For leaders, three points stand out:
The study is highly realistic. It examined 44 occupations and 1,320 specialized tasks required by those occupations. For example: the final testing step in manufacturing a cable spooling truck for underground mining operations. Appropriate professionals (average experience: 14 years) vetted the tasks, all of which are elements of actual work deliverables. Previous research has almost always focused on less realistic tests. The AI results were graded by expert humans who didn’t know if they were looking at work from AI or from an expert human professional.

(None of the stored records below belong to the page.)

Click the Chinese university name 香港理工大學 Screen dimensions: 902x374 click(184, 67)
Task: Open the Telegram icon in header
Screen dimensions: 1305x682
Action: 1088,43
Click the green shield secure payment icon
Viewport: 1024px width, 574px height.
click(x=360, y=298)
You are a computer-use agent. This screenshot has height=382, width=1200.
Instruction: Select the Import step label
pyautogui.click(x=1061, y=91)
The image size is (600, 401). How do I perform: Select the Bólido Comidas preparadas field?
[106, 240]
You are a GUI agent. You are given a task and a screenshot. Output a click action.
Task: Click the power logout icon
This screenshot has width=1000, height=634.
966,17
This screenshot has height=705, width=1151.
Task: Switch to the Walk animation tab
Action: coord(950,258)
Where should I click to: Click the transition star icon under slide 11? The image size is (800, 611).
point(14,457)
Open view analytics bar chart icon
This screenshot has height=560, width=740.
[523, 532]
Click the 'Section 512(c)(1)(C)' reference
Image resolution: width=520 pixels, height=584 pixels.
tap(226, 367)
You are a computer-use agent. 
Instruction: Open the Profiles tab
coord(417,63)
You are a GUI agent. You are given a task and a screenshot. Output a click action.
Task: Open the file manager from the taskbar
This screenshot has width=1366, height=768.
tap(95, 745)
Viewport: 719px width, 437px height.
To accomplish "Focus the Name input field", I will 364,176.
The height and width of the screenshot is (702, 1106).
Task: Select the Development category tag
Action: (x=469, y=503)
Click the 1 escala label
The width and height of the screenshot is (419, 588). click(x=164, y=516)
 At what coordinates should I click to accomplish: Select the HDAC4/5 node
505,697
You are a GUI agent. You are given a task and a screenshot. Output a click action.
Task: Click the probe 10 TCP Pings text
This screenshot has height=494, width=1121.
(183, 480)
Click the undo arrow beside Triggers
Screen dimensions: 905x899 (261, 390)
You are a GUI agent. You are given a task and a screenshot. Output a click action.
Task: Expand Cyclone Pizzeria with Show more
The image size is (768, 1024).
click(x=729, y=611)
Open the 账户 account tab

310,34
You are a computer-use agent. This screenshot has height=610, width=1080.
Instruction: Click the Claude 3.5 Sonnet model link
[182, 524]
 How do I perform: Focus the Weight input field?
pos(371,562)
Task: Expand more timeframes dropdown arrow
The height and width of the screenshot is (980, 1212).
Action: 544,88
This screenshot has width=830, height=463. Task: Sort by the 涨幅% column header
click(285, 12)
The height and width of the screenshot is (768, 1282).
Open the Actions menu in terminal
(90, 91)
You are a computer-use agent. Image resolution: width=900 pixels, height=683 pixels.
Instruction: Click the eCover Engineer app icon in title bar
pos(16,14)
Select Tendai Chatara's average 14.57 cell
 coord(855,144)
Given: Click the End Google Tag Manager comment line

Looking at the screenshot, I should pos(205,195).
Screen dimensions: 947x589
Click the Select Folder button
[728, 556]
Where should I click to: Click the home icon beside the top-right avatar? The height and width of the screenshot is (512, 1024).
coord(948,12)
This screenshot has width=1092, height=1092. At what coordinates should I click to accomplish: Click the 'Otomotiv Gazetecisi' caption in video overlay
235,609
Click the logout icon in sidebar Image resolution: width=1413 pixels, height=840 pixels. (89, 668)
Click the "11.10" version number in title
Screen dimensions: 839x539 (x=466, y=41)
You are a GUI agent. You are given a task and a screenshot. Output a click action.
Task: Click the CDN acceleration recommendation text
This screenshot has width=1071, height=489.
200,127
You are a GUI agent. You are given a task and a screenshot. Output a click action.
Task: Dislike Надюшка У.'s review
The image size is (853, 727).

The best models are already nearly as good as human industry experts. The study examined seven AI models from Open AI, Google’s Gemini, xAI’s Grok, and Anthropic’s Claude. The clear winner was Claude Opus 4.1, which came within a few percentage points of reaching parity with human industry experts. The best models also completed tasks about 100 times faster and 100 times cheaper than the industry experts, though the comparisons ignore “the human oversight, iteration, and integration steps required in real workplace settings,” OpenAI says.
The models are improving at a galloping pace. For example, as OpenAI’s models improved, the percentage of their task outputs that were as good as or better than humans’ outputs more than tripled. If that rate continues—a big if—OpenAI would be better at these real-world tasks than humans overall in a few months. At least some AI competitors could well be on similar trajectories.